== Input for this task

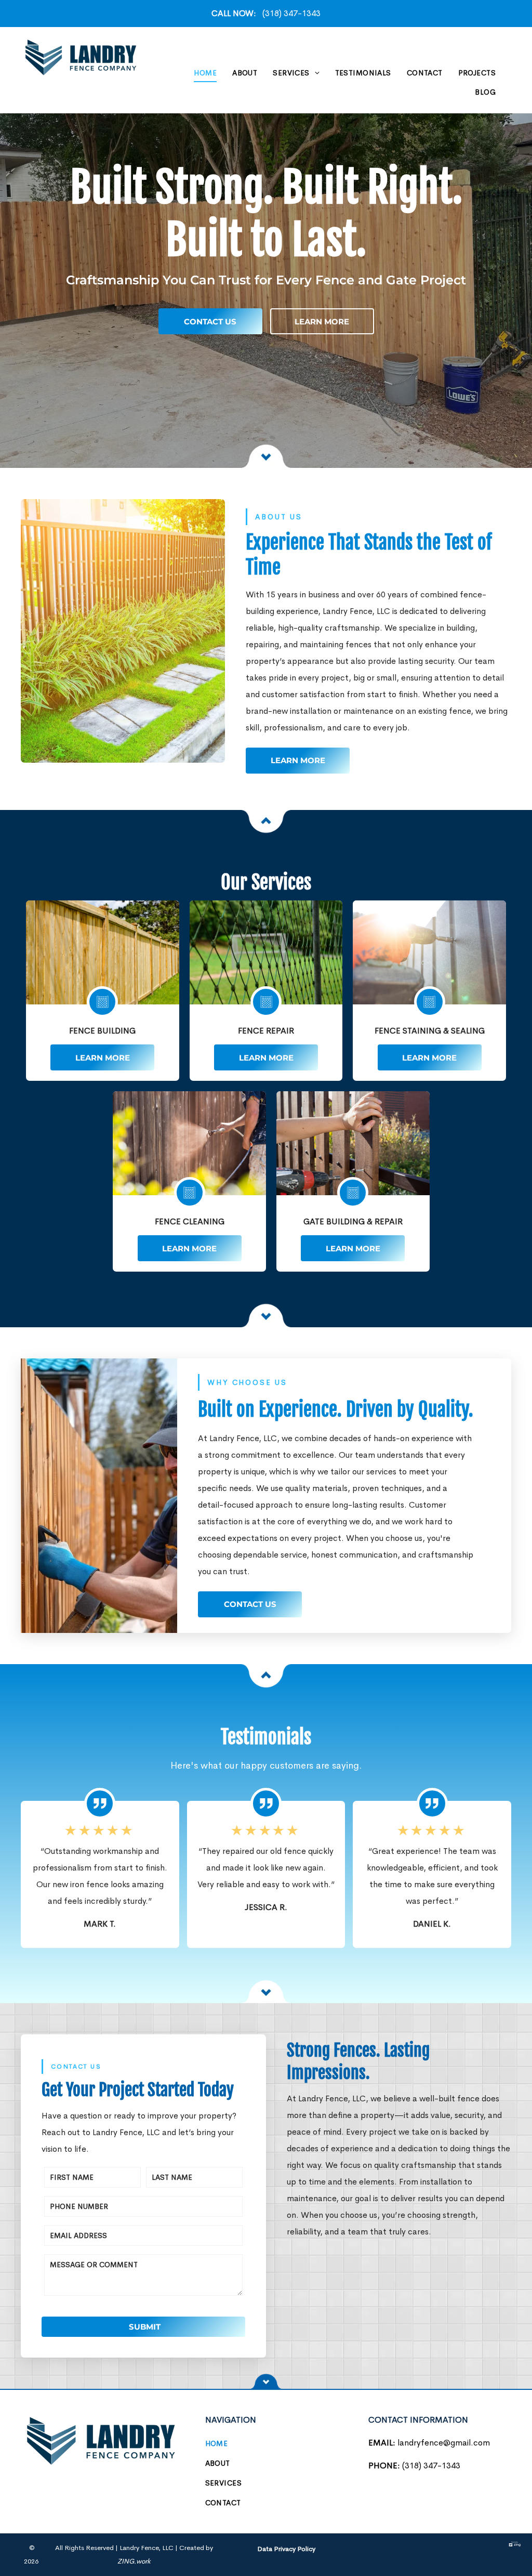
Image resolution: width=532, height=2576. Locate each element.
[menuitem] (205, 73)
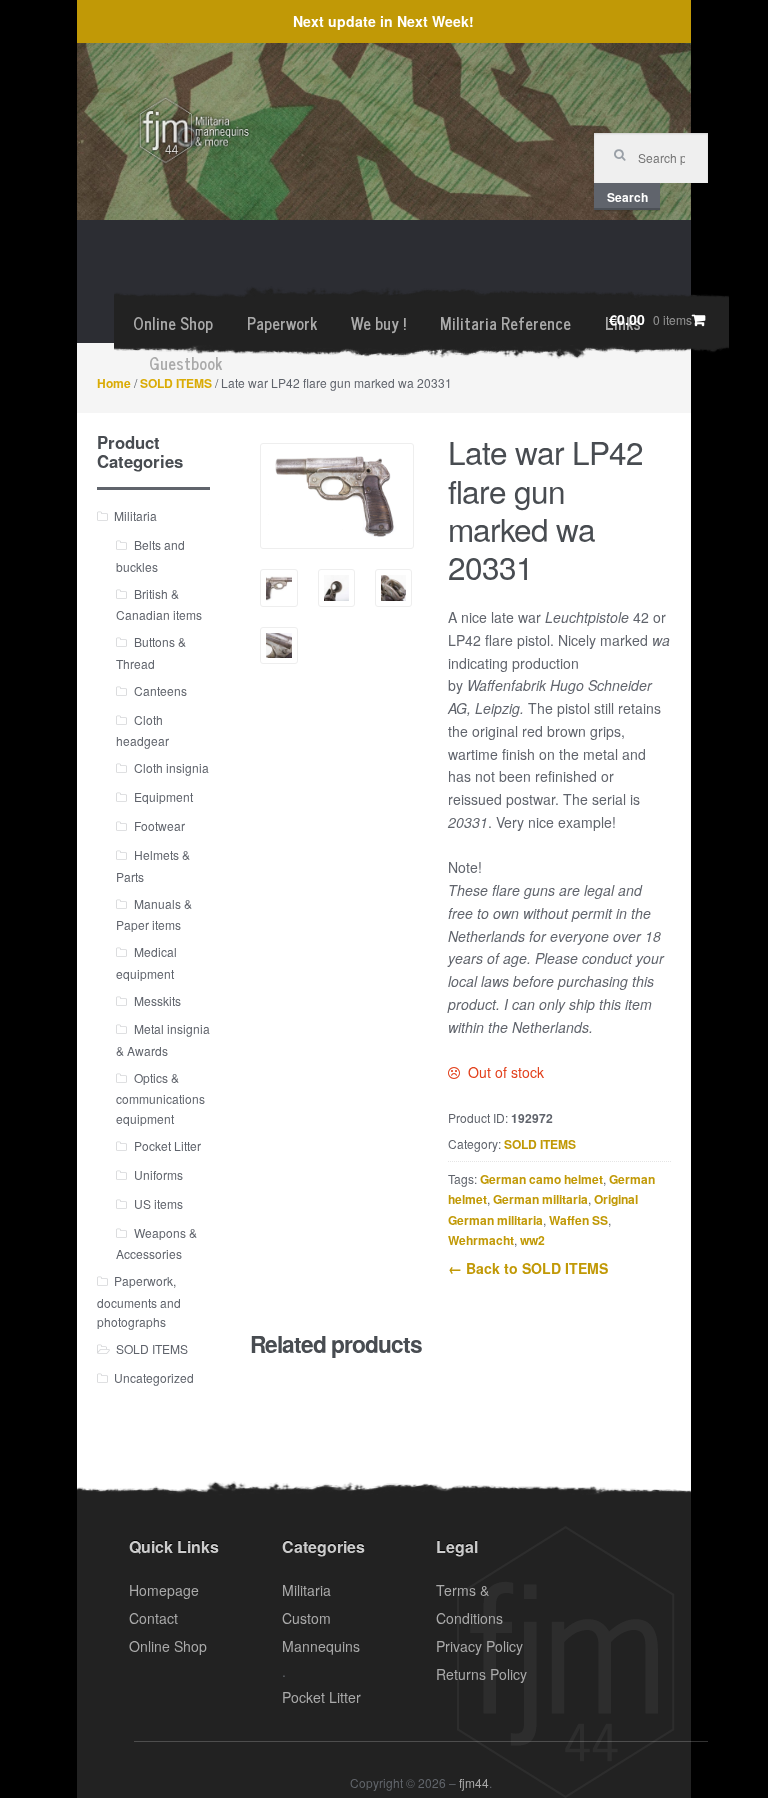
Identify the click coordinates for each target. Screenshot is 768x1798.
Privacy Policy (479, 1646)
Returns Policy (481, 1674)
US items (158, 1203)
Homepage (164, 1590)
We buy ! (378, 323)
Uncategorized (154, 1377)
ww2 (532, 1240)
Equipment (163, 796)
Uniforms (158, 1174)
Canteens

====

A complete answer gives every line of the data that includes "each".

Response –
Image resolution: width=532, height=2576. Locate each element.
Identify the click coordinates for each target. Screenshot is 768x1798.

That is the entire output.